Accumulation of lipofuscin in the retinal pigment epithelium (RPE) is considered a major cause of RPE dysfunction and senescence in age-related macular degeneration (AMD), and N-retinylidene-N-retinyle-thanolamine (A2E) is the main fluorophore identified in lipofuscin from aged human eyes. Here, human induced pluripotent stem cell (iPSC)-RPE was generated from healthy individuals to reveal proteomic changes associated with A2E-related RPE cell senescence. A novel RPE cell senescence-related protein, high-mobility group box 1 (HMGB1), was identified based on proteomic mass spectrometry measurements on iPSC-RPE with A2E treatment. Furthermore, HMGB1 upregulated Caveolin-1, which also was related RPE cell senescence. To investigate whether changes in HMGB1 and Caveolin-1 expression under A2E exposure contribute to RPE cell senescence, human ARPE-19 cells were stimulated with A2E; expression of HMGB1, Caveolin-1, tight junction proteins and senescent phenotypes were verified. HMGB1 inhibition alleviated A2E induced cell senescence. Migration of RPE cells was evaluated.
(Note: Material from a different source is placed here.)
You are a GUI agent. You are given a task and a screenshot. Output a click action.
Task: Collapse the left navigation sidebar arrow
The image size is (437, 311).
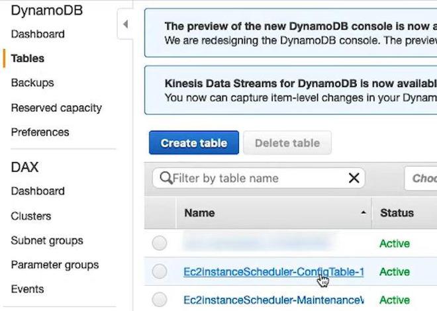125,24
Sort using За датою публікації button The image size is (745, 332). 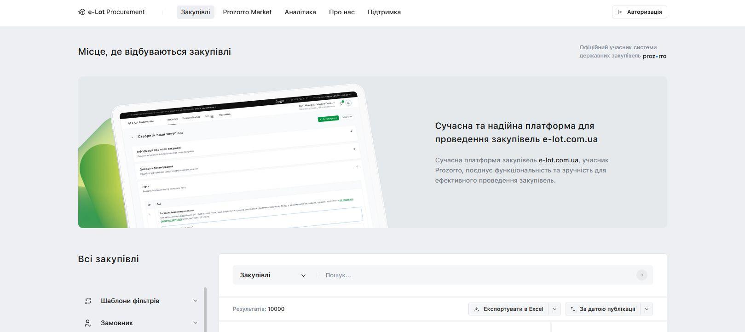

Notably, A2E less than or equal to 10 mu M induced both HMGB1 and Caveolin-1 protein upregulation and HMGB1 translocation, while Caveolin-1 expression was downregulated when there was more than 10 mu M A2E. Our data indicate that A2E-induced upregulation of HMGB1. Caveolin-1 and HMGB1 release may relate to RPE cell senescence and play a role in the pathogenesis of AMD.